# Extracted information
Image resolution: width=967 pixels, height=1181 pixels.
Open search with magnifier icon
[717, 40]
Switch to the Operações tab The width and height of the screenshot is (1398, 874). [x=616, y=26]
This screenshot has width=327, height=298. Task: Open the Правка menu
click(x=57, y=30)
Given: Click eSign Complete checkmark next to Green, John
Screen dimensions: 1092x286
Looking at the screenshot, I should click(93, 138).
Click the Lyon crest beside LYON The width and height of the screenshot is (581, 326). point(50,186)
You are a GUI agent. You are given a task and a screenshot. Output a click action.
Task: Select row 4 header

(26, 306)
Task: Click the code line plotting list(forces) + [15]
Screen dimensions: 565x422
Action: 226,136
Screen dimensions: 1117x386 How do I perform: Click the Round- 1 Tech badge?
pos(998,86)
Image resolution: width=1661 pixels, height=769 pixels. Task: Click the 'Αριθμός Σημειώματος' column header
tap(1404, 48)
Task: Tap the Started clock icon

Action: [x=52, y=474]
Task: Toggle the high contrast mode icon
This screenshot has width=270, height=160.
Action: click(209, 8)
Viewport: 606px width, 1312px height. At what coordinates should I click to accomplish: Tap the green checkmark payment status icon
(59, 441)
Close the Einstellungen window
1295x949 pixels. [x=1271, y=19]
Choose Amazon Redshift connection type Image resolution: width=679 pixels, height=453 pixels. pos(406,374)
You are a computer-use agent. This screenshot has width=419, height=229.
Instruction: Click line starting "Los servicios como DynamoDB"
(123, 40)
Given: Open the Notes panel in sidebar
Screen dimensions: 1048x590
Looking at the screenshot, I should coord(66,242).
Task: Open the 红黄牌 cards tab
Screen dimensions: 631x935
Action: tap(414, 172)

# What is required
Reproduce all of the items above with every occurrence of "Screen dimensions" changed to "Screen size", keeping everything else as it is.

# The solution
Image resolution: width=967 pixels, height=1181 pixels.
Open search with magnifier icon
[717, 40]
Switch to the Operações tab The width and height of the screenshot is (1398, 874). [x=616, y=26]
This screenshot has width=327, height=298. Task: Open the Правка menu
click(x=57, y=30)
Given: Click eSign Complete checkmark next to Green, John
Screen size: 1092x286
Looking at the screenshot, I should click(93, 138).
Click the Lyon crest beside LYON The width and height of the screenshot is (581, 326). point(50,186)
You are a GUI agent. You are given a task and a screenshot. Output a click action.
Task: Select row 4 header

(26, 306)
Task: Click the code line plotting list(forces) + [15]
Screen size: 565x422
Action: 226,136
Screen size: 1117x386 How do I perform: Click the Round- 1 Tech badge?
pos(998,86)
Image resolution: width=1661 pixels, height=769 pixels. Task: Click the 'Αριθμός Σημειώματος' column header
tap(1404, 48)
Task: Tap the Started clock icon

Action: [x=52, y=474]
Task: Toggle the high contrast mode icon
This screenshot has width=270, height=160.
Action: click(209, 8)
Viewport: 606px width, 1312px height. At what coordinates should I click to accomplish: Tap the green checkmark payment status icon
(59, 441)
Close the Einstellungen window
1295x949 pixels. [x=1271, y=19]
Choose Amazon Redshift connection type Image resolution: width=679 pixels, height=453 pixels. pos(406,374)
You are a computer-use agent. This screenshot has width=419, height=229.
Instruction: Click line starting "Los servicios como DynamoDB"
(123, 40)
Given: Open the Notes panel in sidebar
Screen size: 1048x590
Looking at the screenshot, I should coord(66,242).
Task: Open the 红黄牌 cards tab
Screen size: 631x935
Action: tap(414, 172)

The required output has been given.